Your copy should start at the line with "Facebook (632, 399)" and end at the line with "[19 ноября 2015 32] (78, 1772)" in the data below. Transcribe only those lines, exactly, pictures excluded.
=== Materials provided ===
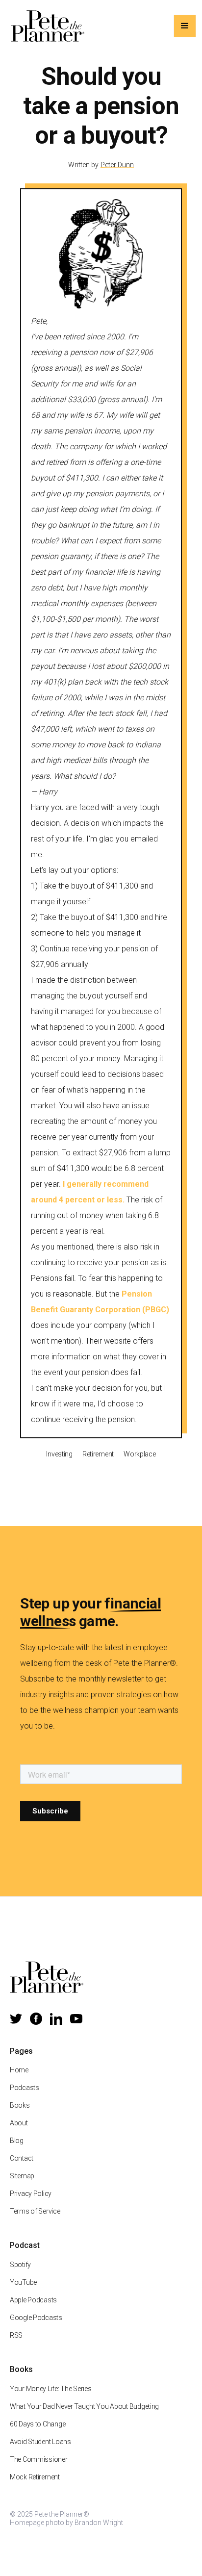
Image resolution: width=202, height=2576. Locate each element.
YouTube (23, 2282)
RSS (16, 2335)
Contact (21, 2158)
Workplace (139, 1454)
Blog (17, 2140)
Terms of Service (35, 2211)
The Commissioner (39, 2459)
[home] (45, 26)
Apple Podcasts (33, 2300)
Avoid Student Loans (40, 2442)
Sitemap (22, 2176)
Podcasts (24, 2087)
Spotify (20, 2265)
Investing (59, 1454)
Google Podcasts (36, 2317)
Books (20, 2105)
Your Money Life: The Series (50, 2389)
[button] (185, 26)
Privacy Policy (30, 2193)
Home (19, 2070)
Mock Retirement (35, 2477)
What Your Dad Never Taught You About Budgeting (84, 2406)
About (19, 2123)
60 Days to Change (37, 2424)
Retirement (98, 1454)
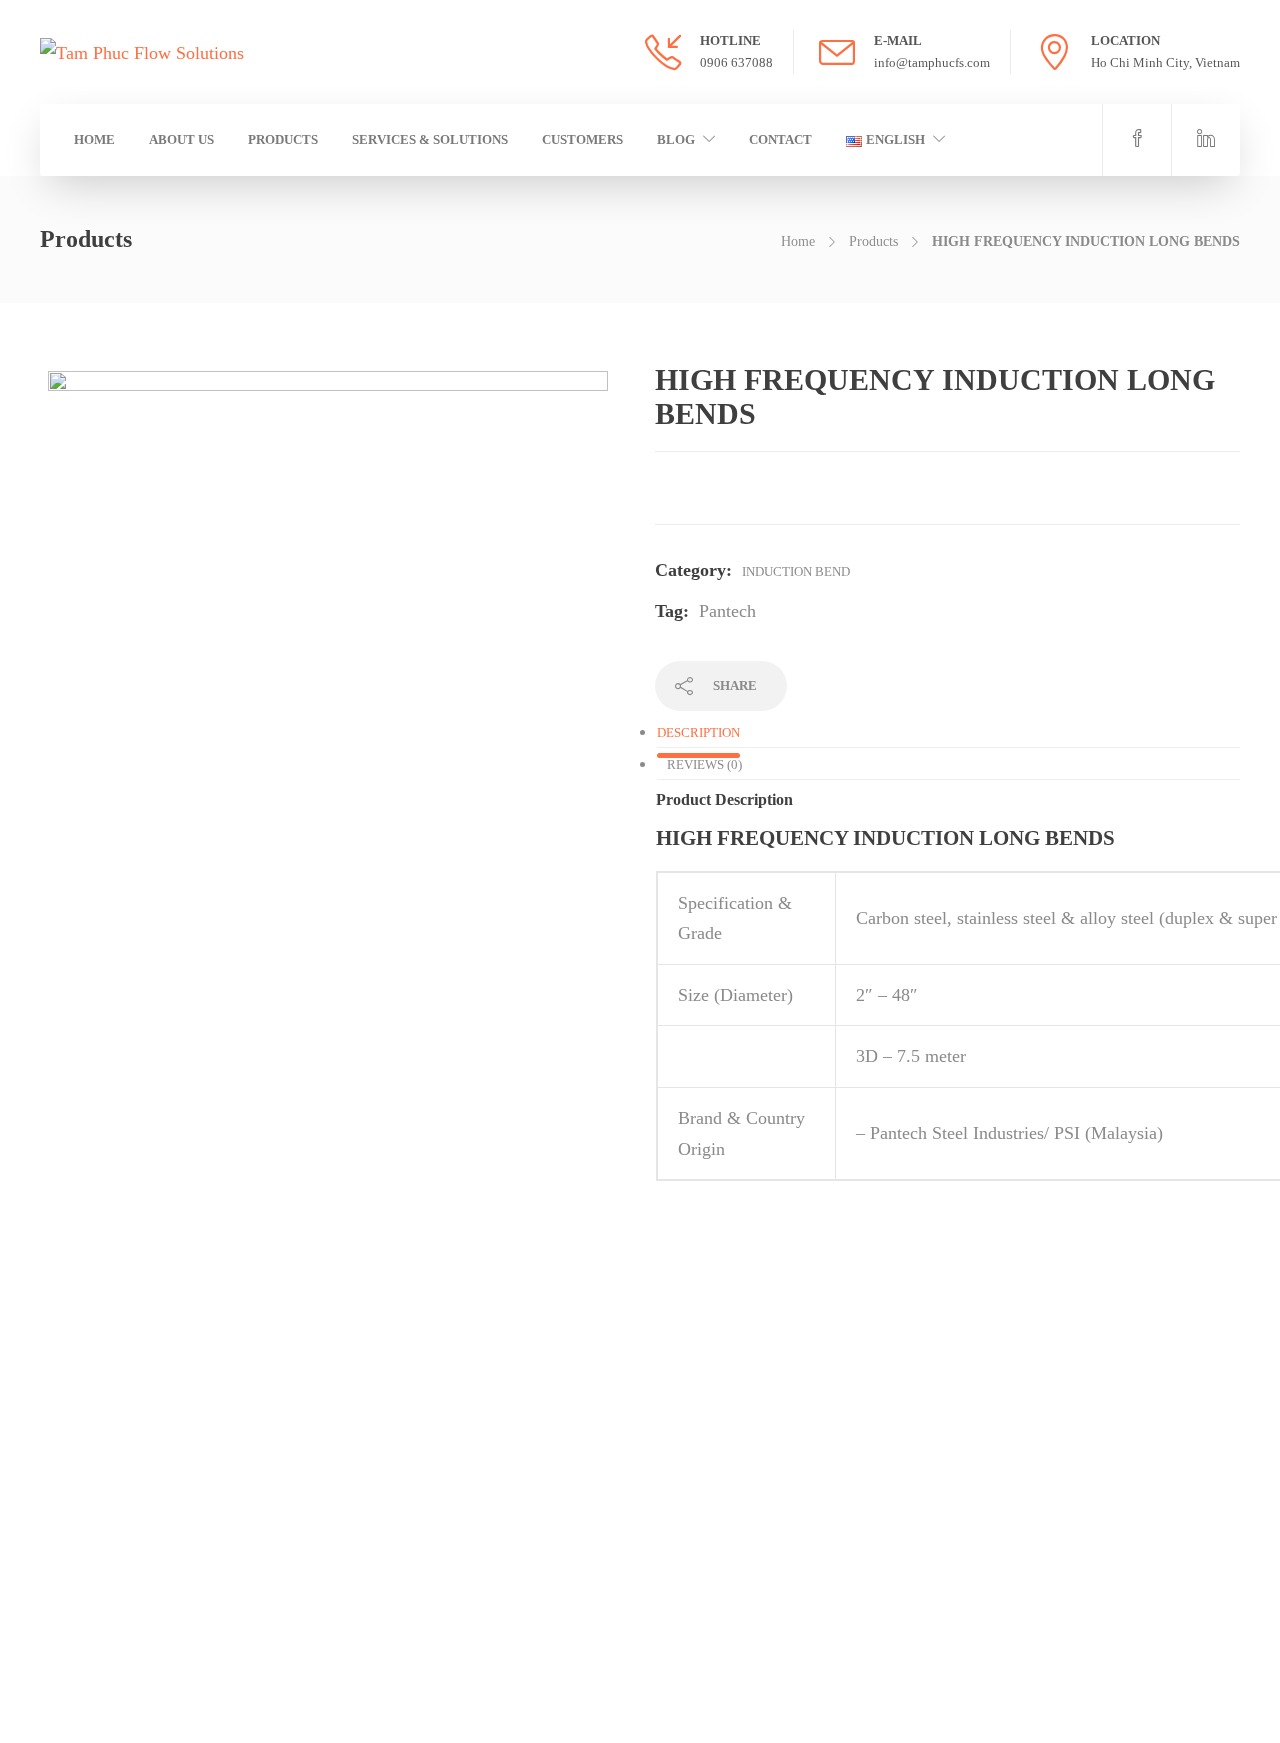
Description (698, 732)
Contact (780, 139)
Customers (582, 139)
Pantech (727, 611)
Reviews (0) (704, 764)
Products (283, 139)
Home (94, 139)
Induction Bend (796, 571)
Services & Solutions (430, 139)
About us (181, 139)
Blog (676, 139)
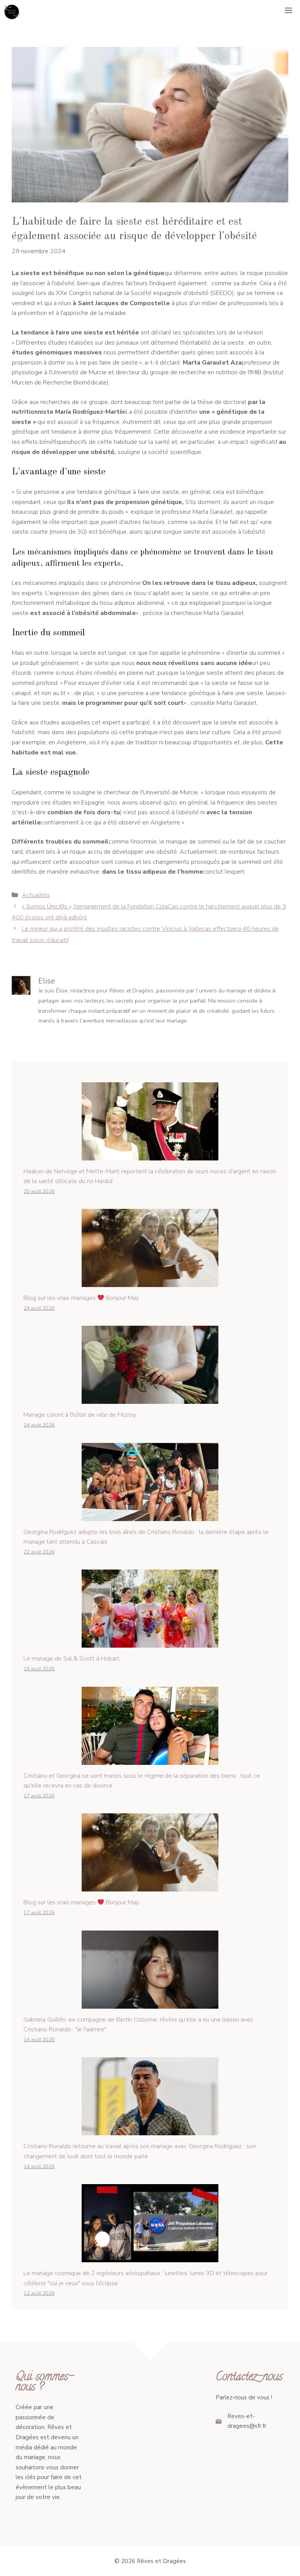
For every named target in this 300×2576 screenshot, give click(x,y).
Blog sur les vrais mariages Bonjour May (81, 1298)
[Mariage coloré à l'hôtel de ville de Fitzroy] (150, 1398)
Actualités (36, 895)
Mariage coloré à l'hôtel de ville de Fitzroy (79, 1414)
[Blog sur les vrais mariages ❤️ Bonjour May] (150, 1282)
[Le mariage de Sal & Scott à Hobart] (150, 1642)
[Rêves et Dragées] (12, 11)
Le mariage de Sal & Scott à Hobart (71, 1658)
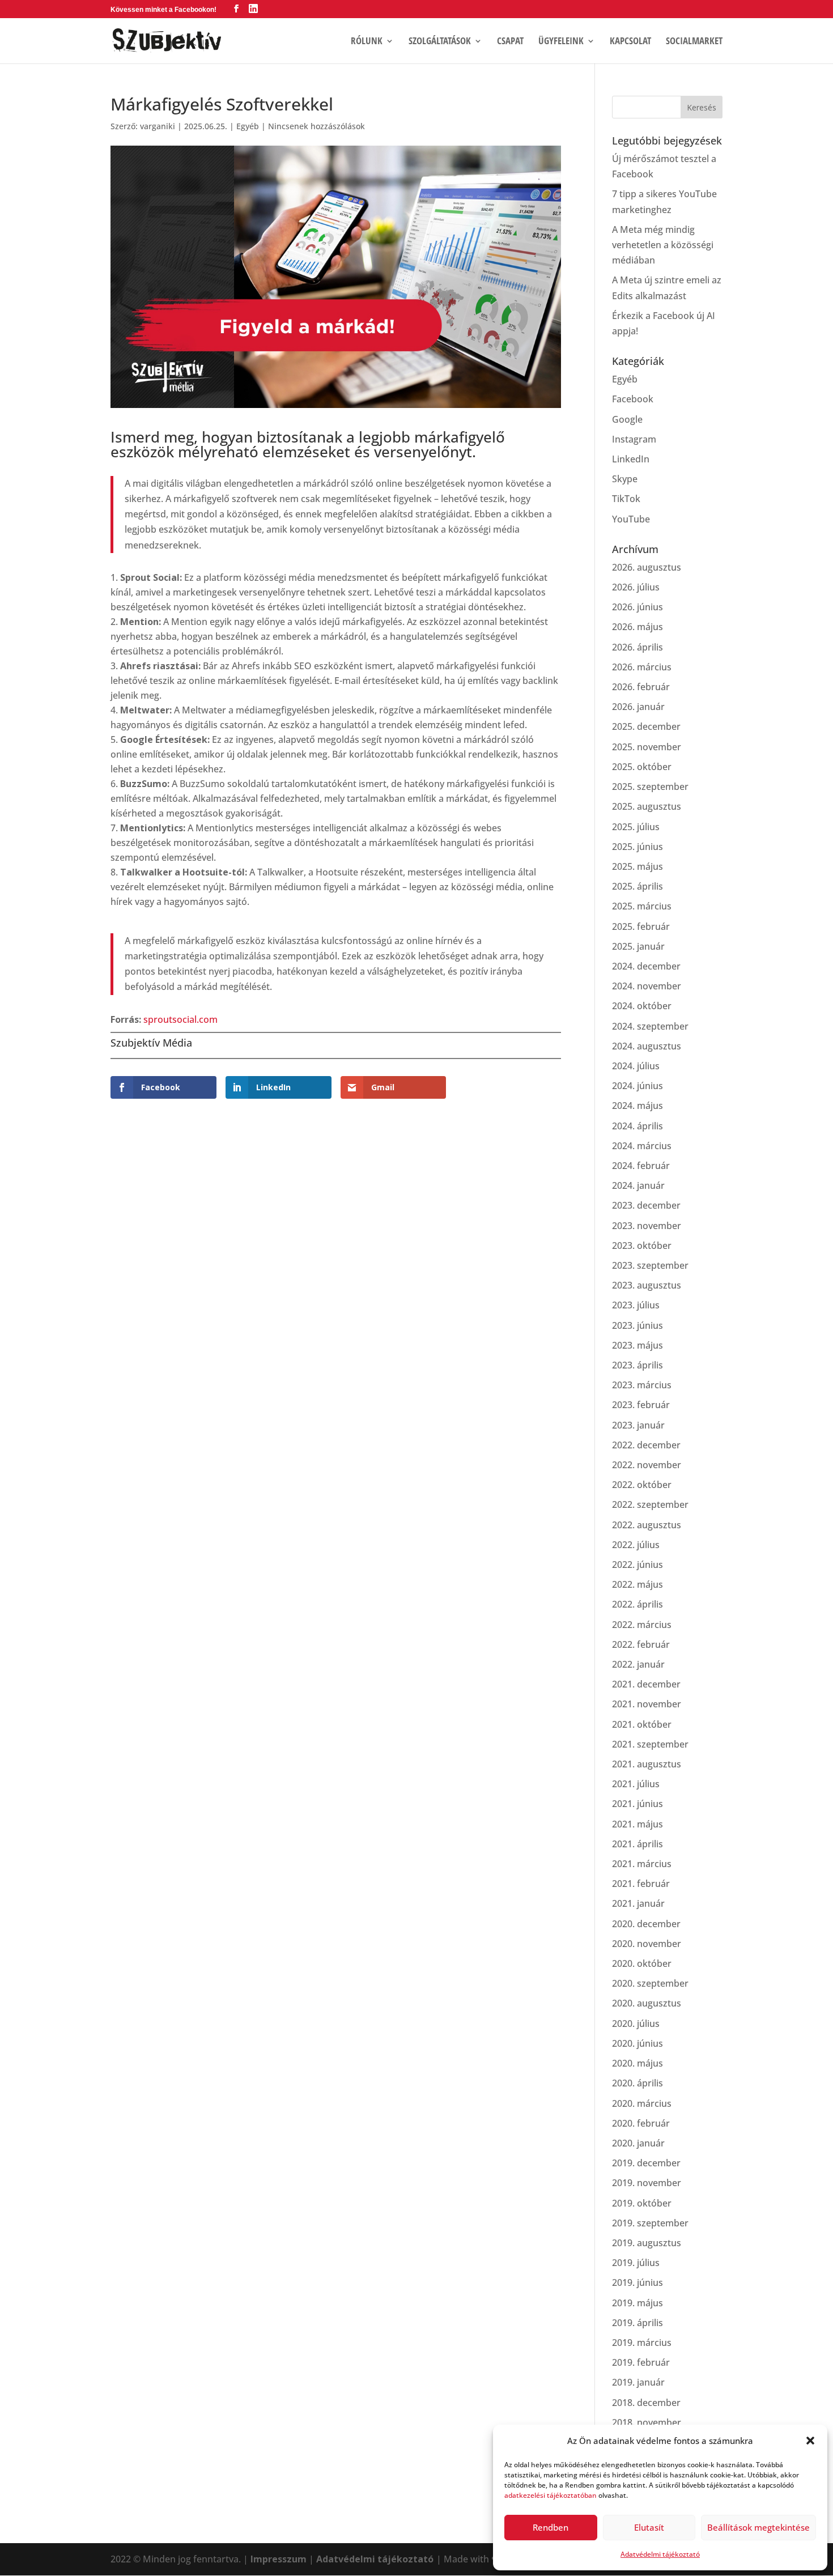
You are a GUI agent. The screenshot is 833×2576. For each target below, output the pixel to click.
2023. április (637, 1365)
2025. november (646, 747)
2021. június (637, 1803)
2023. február (641, 1404)
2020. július (636, 2023)
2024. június (637, 1085)
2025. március (642, 906)
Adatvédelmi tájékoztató (660, 2554)
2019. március (642, 2342)
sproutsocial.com (180, 1019)
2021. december (646, 1684)
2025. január (638, 946)
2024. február (641, 1165)
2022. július (636, 1544)
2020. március (642, 2103)
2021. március (642, 1863)
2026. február (641, 687)
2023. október (642, 1245)
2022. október (642, 1484)
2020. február (641, 2123)
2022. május (637, 1584)
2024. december (646, 966)
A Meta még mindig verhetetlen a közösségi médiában (662, 244)
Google (627, 419)
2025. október (642, 766)
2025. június (637, 846)
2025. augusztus (646, 806)
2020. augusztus (646, 2003)
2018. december (646, 2402)
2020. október (642, 1963)
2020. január (638, 2143)
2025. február (641, 926)
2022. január (638, 1664)
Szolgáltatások (440, 42)
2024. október (642, 1006)
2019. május (637, 2303)
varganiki (157, 126)
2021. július (636, 1784)
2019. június (637, 2282)
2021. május (637, 1824)
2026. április (637, 647)
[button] (810, 2440)
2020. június (637, 2043)
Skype (625, 479)
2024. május (637, 1105)
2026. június (637, 607)
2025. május (637, 866)
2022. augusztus (646, 1525)
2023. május (637, 1345)
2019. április (637, 2322)
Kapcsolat (630, 42)
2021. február (641, 1883)
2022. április (637, 1604)
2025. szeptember (650, 786)
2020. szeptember (650, 1983)
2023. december (646, 1205)
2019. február (641, 2362)
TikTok (626, 498)
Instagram (634, 439)
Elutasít (649, 2527)
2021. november (646, 1704)
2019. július (636, 2262)
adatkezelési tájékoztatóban (550, 2495)
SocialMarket (694, 42)
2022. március (642, 1624)
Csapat (510, 42)
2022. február (641, 1644)
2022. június (637, 1564)
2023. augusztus (646, 1285)
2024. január (638, 1185)
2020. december (646, 1924)
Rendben (550, 2527)
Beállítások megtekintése (758, 2527)
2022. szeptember (650, 1504)
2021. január (638, 1903)
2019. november (646, 2183)
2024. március (642, 1146)
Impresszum (278, 2559)
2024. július (636, 1066)
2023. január (638, 1425)
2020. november (646, 1943)
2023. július (636, 1305)
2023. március (642, 1385)
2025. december (646, 726)
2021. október (642, 1724)
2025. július (636, 827)
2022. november (646, 1465)
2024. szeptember (650, 1026)
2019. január (638, 2382)
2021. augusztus (646, 1764)
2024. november (646, 986)
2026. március (642, 667)
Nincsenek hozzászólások (316, 126)
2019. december (646, 2163)
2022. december (646, 1445)
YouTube (631, 519)
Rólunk (366, 42)
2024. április (637, 1126)
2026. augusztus (646, 567)
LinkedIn (630, 459)
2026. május (637, 626)
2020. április (637, 2083)
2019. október (642, 2203)
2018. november (646, 2422)
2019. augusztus (646, 2243)
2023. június (637, 1325)
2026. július (636, 587)
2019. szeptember (650, 2223)
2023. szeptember (650, 1265)
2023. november (646, 1225)
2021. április (637, 1844)
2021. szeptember (650, 1744)
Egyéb (247, 126)
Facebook (632, 399)
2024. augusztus (646, 1046)
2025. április (637, 886)
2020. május (637, 2063)
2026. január (638, 706)
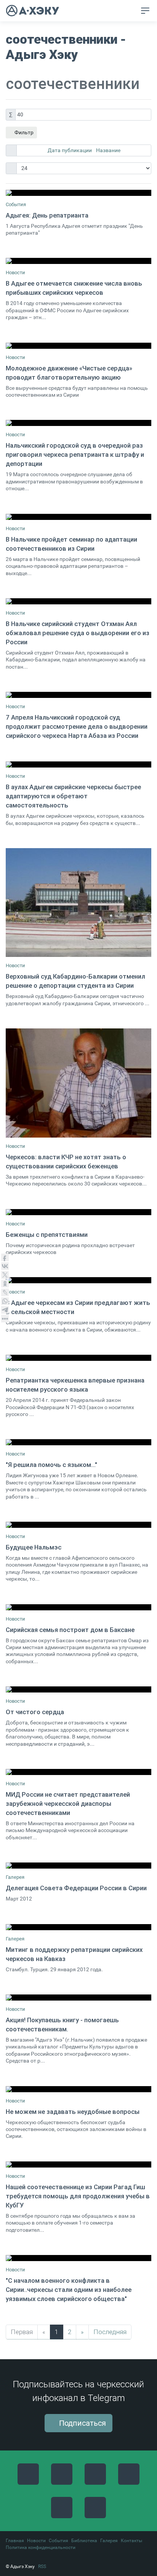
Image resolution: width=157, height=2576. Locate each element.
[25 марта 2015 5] (78, 261)
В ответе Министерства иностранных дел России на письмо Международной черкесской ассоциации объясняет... (70, 1830)
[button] (129, 11)
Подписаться (81, 2423)
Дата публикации (70, 150)
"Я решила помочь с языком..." (51, 1464)
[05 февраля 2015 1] (78, 1442)
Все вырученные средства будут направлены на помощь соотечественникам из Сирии (77, 391)
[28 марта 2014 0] (78, 601)
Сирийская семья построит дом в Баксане (70, 1630)
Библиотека (84, 2540)
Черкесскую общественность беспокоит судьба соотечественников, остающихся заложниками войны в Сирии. (76, 2129)
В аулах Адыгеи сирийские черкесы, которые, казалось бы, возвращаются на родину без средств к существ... (75, 819)
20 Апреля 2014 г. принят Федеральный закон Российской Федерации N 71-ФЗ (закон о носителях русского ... (70, 1407)
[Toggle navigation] (145, 10)
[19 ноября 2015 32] (78, 1772)
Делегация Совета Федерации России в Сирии (76, 1888)
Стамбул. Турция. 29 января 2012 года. (54, 1969)
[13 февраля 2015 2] (78, 1525)
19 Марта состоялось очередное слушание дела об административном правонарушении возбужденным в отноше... (74, 481)
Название (108, 150)
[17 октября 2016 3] (78, 1997)
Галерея (15, 1877)
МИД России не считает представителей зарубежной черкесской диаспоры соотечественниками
===
» **Task output**:
Facebook (632, 399)
2024. augusztus (646, 1046)
2025. április (637, 886)
2020. május (637, 2063)
2026. január (638, 706)
Image resolution: width=157, height=2576. Locate each element.
[25 марта 2015 5] (78, 261)
В ответе Министерства иностранных дел России на письмо Международной черкесской ассоциации объясняет... (70, 1830)
[button] (129, 11)
Подписаться (81, 2423)
Дата публикации (70, 150)
"Я решила помочь с языком..." (51, 1464)
[05 февраля 2015 1] (78, 1442)
Все вырученные средства будут направлены на помощь соотечественникам из Сирии (77, 391)
[28 марта 2014 0] (78, 601)
Сирийская семья построит дом в Баксане (70, 1630)
Библиотека (84, 2540)
Черкесскую общественность беспокоит судьба соотечественников, остающихся заложниками войны в Сирии. (76, 2129)
В аулах Адыгеи сирийские черкесы, которые, казалось бы, возвращаются на родину без средств к существ... (75, 819)
20 Апреля 2014 г. принят Федеральный закон Российской Федерации N 71-ФЗ (закон о носителях русского ... (70, 1407)
[Toggle navigation] (145, 10)
[19 ноября 2015 32] (78, 1772)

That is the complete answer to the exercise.